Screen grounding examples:
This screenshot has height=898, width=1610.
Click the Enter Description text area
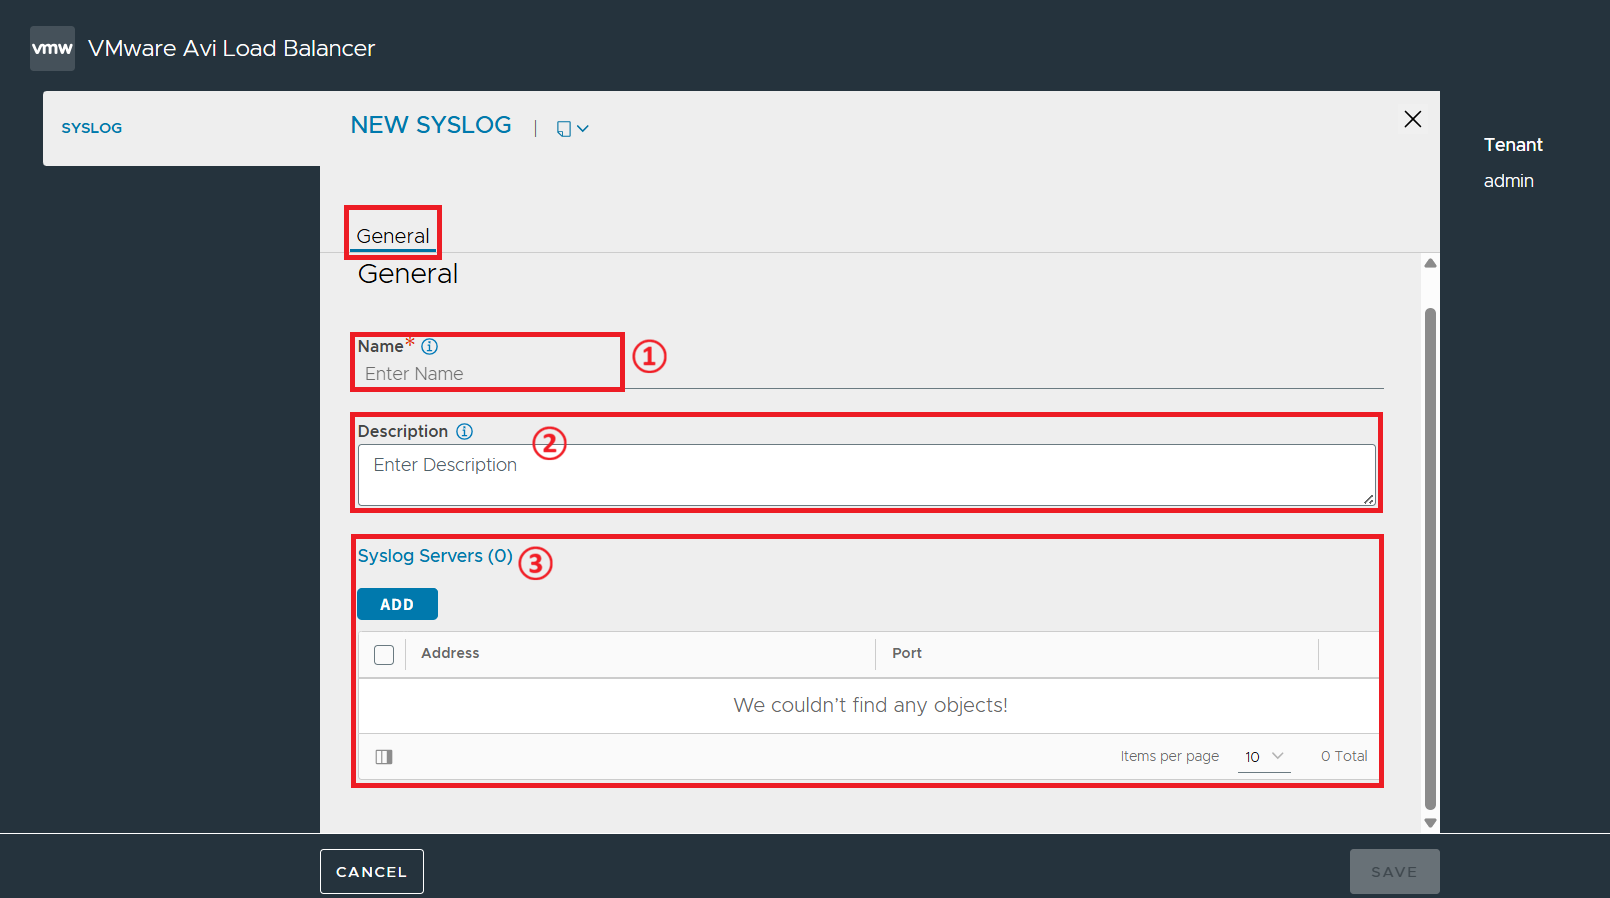(867, 475)
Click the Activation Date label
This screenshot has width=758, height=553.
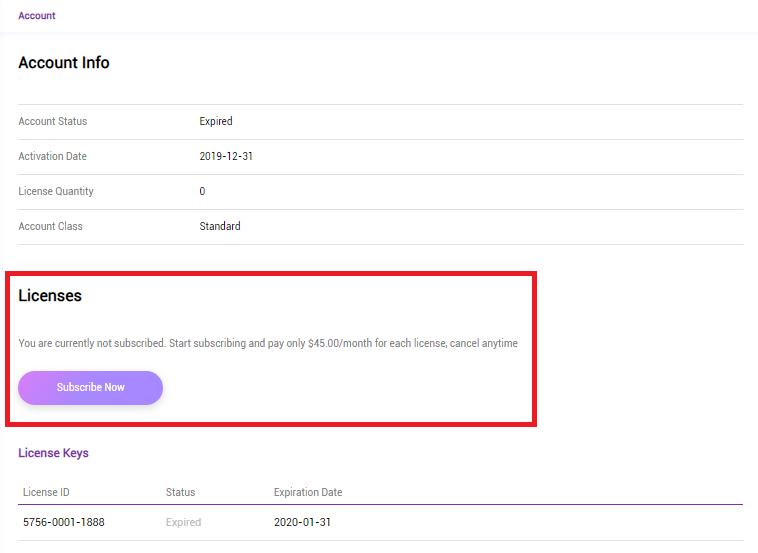coord(53,157)
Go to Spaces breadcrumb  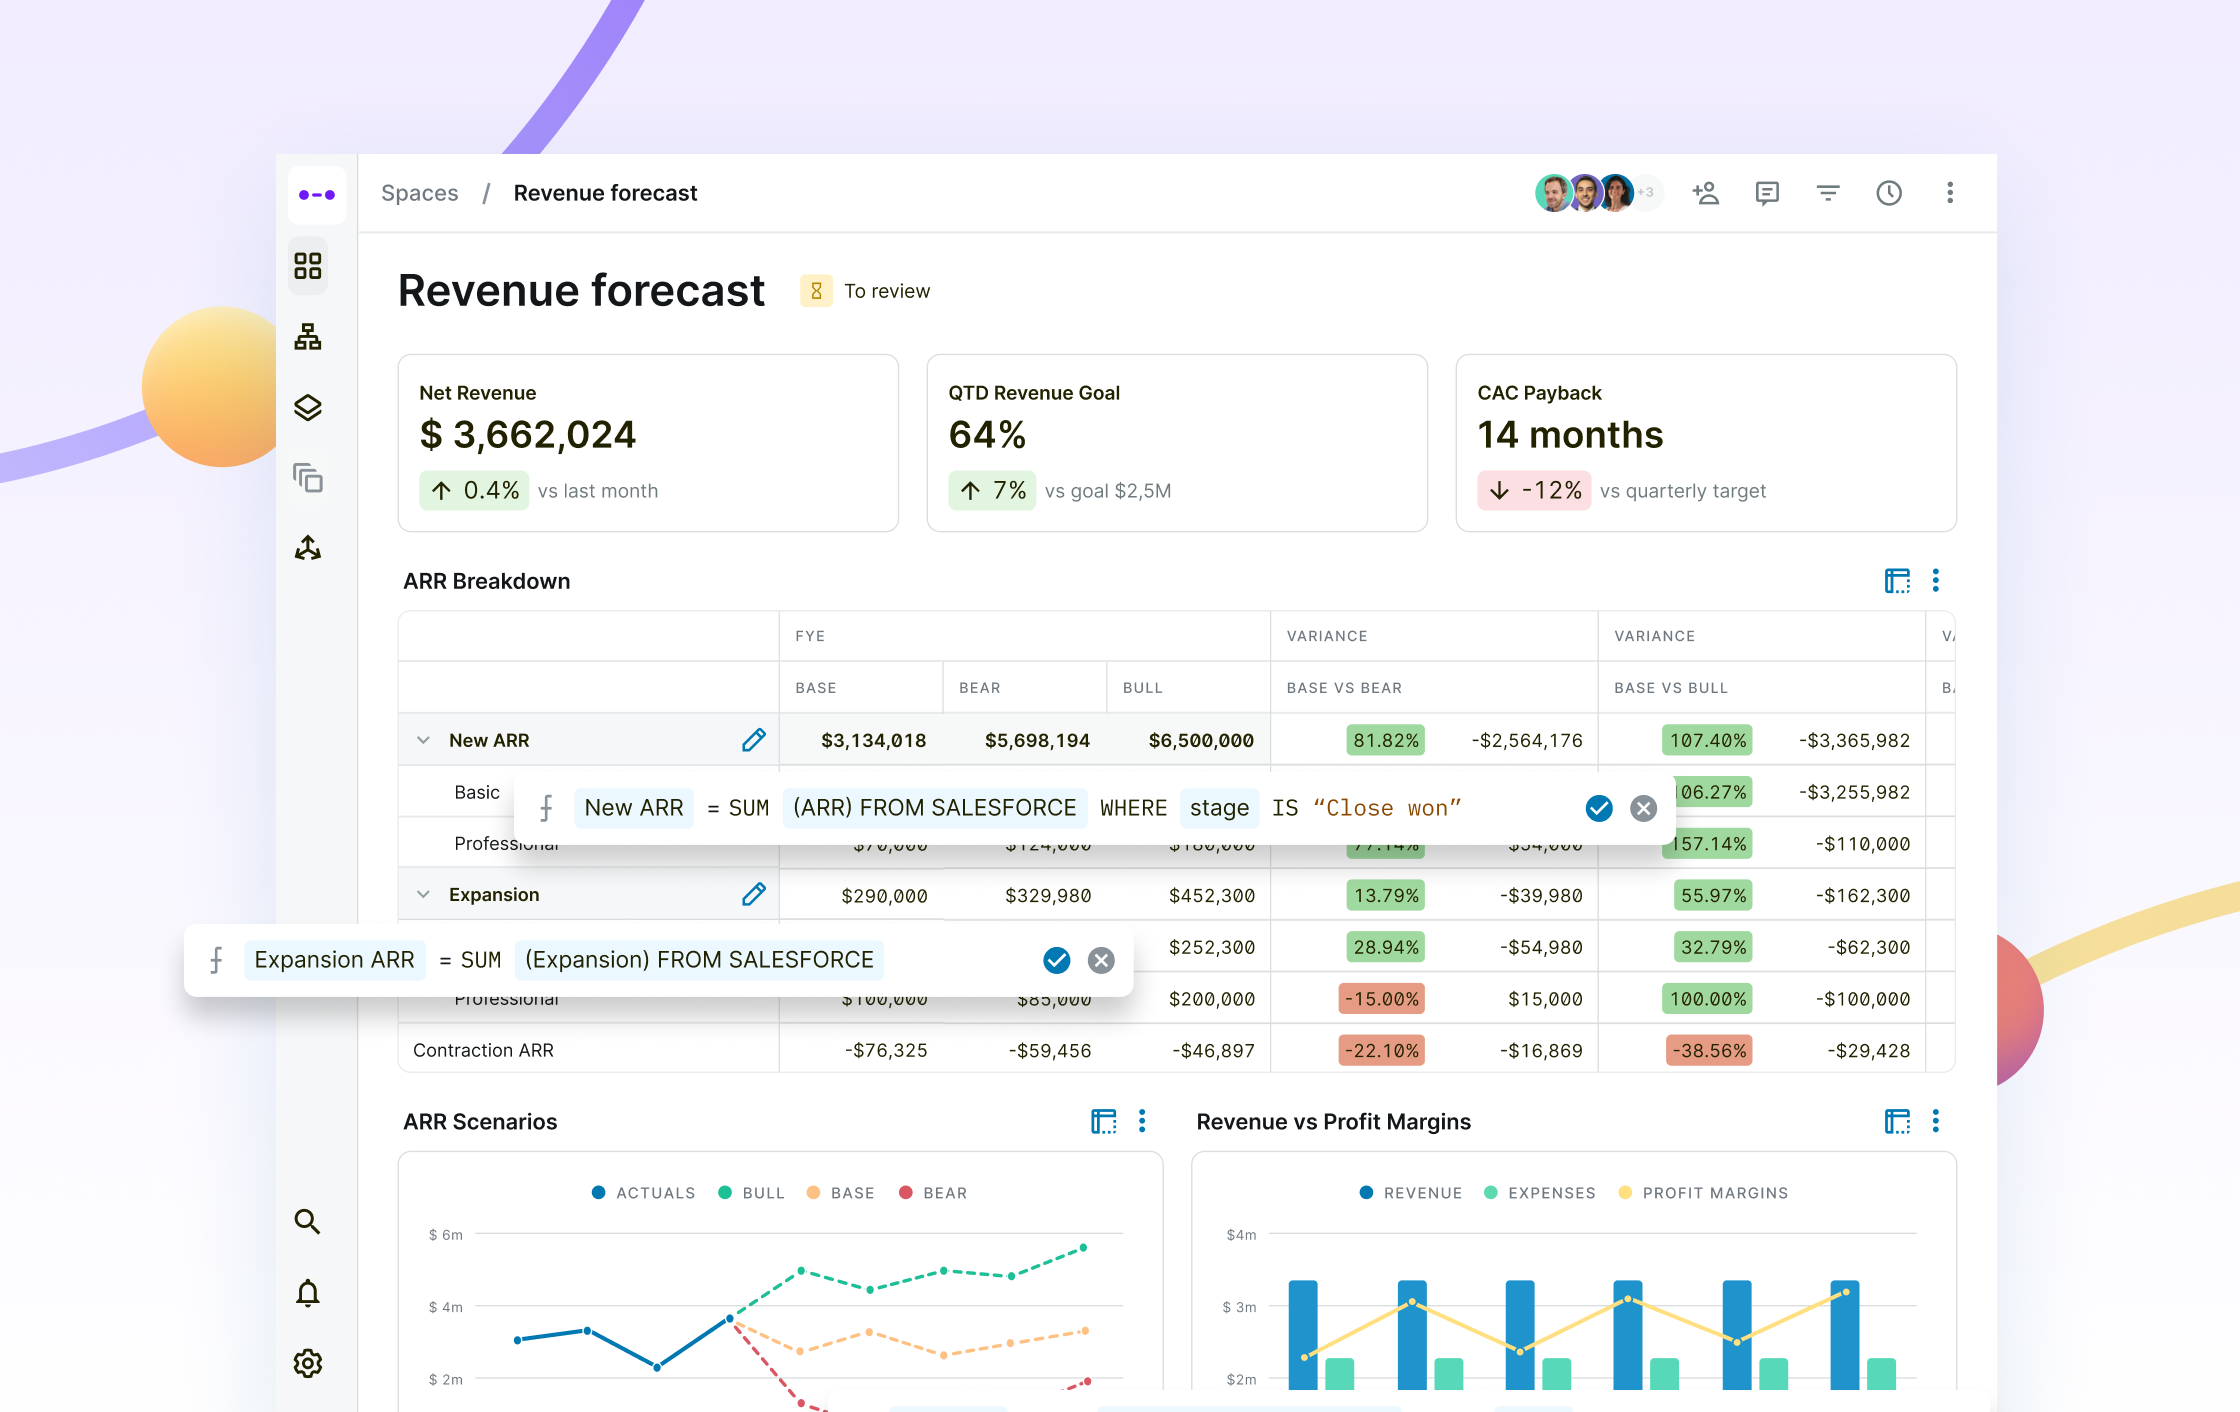click(419, 193)
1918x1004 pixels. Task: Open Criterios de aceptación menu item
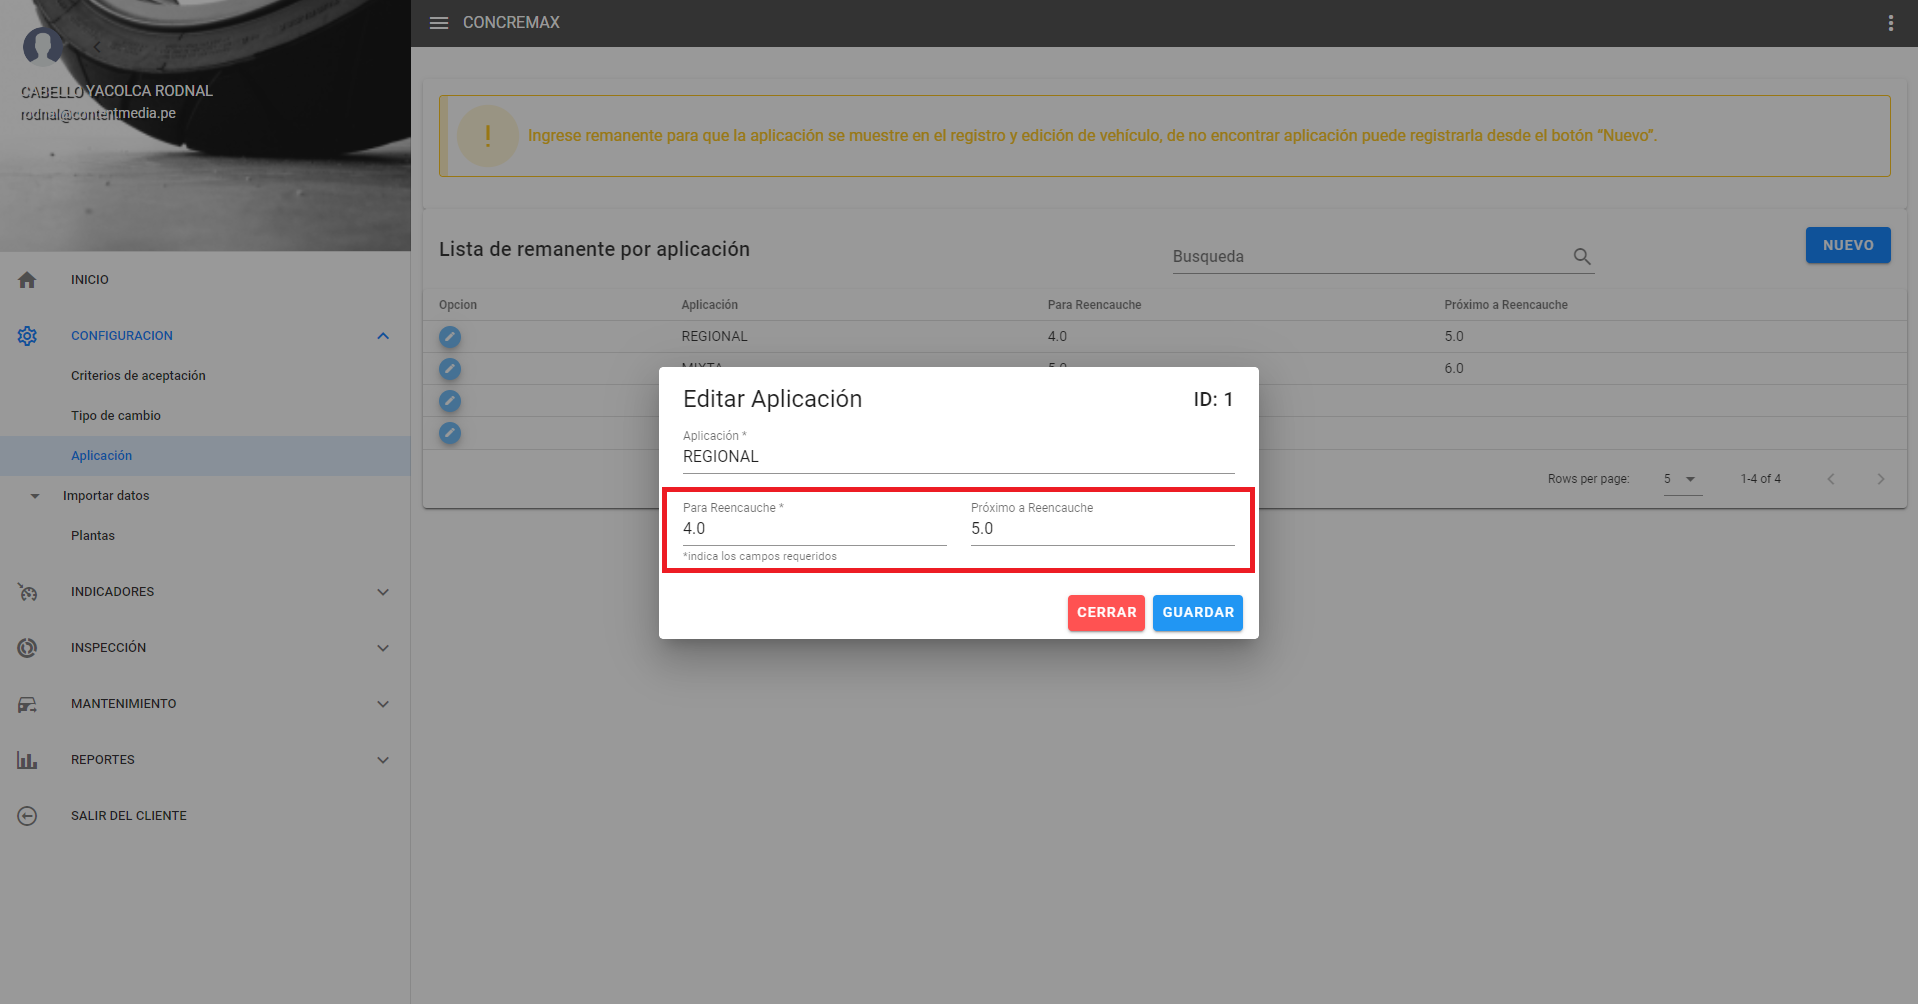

→ **TASK PROMPT**
Which lines of the records contain the string "width"? Gather every such line in full, treating uppercase and lowercase as different.

→ **SOLUTION**
This screenshot has height=898, width=1610.
This screenshot has width=758, height=553.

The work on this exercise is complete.